Princeton Portrait: Harry H. Hess *32 (1906–1969)

Illustration: Daniel Hertzberg

“We spend treasures daily on fantastical sky rockets aimed feebly toward space,” wrote John Steinbeck in a 1961 issue of LIFE magazine. “Meanwhile we know practically nothing of far the greater part of our home planet covered by the sea.”

The famous author was embedded on an unconventional offshore drilling vessel, the CUSS I, part of an extraordinary attempt to drill through Earth’s crust. One of the principal minds behind the endeavor — dubbed “Project Mohole” — was Princeton geology professor Harry Hess *32, a chain-smoking, swaggering personality known for thinking outside the box. 

During World War II Hess commanded a Navy ship, the USS Cape Johnson, that used sonar to search for Japanese submarines — readings that he used to map the ocean floor. This process inspired his later research on seafloor spreading that became foundational to plate-tectonics theory. While American aerospace engineers were looking to the stars in competition with Soviet scientists, Hess and other leading oceanographers were contemplating a race to “inner space.”

At a 1957 meeting of the American Miscellaneous Society, an eccentric committee of leading earth scientists who evaluated research proposals over “wine breakfasts,” Hess and oceanographer Walter Munk proposed to drill through the Mohorovičić Discontinuity, the theoretical boundary between Earth’s crust and the mantle beneath, to acquire core samples of the mantle for study. 
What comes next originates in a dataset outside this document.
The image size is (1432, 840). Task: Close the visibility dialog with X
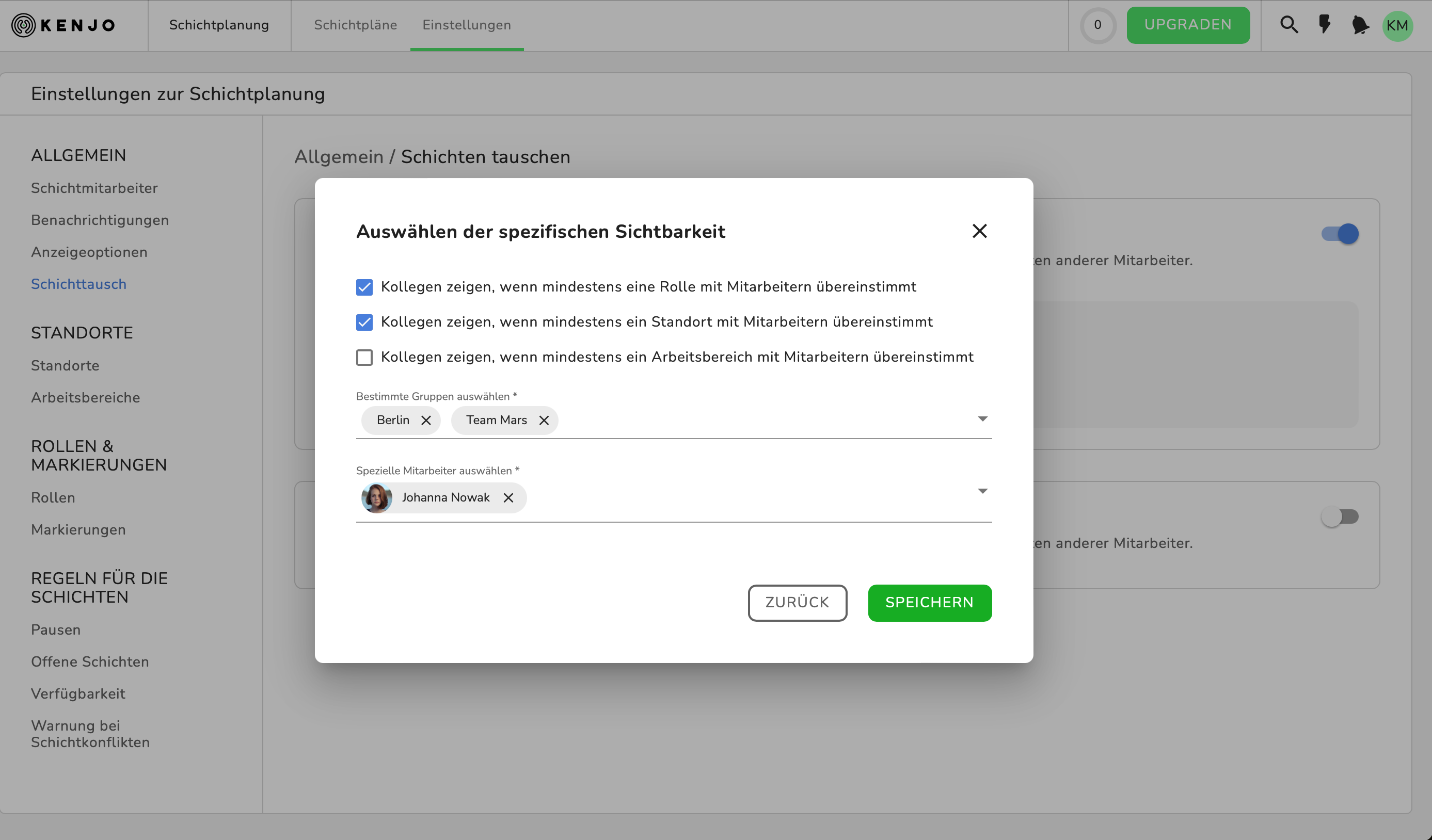tap(979, 231)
With Soviet scientists also pursuing a deep drilling project, the National Science Foundation provided a $15,000 grant to begin Project Mohole. The Americans believed they had discovered a shortcut: Though the “Moho” lies 22 miles below the continental landmasses, underneath the ocean, the crust in some places is only 4 miles thick. Still, those 4 miles of rock lay 2.8 miles below the ocean surface. That made the project extremely challenging — perhaps more difficult than landing a man on the moon. 

While American aerospace engineers were looking to the stars in competition with Soviet scientists, Hess and other leading oceanographers were contemplating a race to “inner space.”

After CUSS I was launched to drill a few hundred meters beneath the oceanic crust, a leading engineering firm, Brown & Root, was hired to pursue the next phase, and budget estimates surged to about $57 million. Discouraged by the rapidly escalating costs, Congress defunded the project in 1966.

While the Mohole was never completed, its attempt led to a series of related NSF ocean-drilling programs that have expanded geological knowledge of Earth’s history. And while the U.S. abandoned the quest, the Soviets kept digging. Their Kola Superdeep Borehole, near Norway, eventually extended 7.6 miles below the surface, the deepest man-made hole dug on Earth. Drilling ceased in 1992 because at that depth, the drill bits were melting under the hellish temperatures.

In a 1966 letter to a colleague, Hess wrote, “The demise of the Mohole Project leaves me unhappy but not so discouraged that I am unwilling to start over again. It is too important a scientific project to be relegated to the next decade.” 

Though he was the champion of the race to inner space, Hess was also involved in the race to the moon. In future lunar missions, he hoped scientists would investigate questions such as whether the moon had once been volcanic and “washed by seas.” He died in 1969, on the day he chaired a National Academy of Sciences meeting celebrating the success of the first moon landing.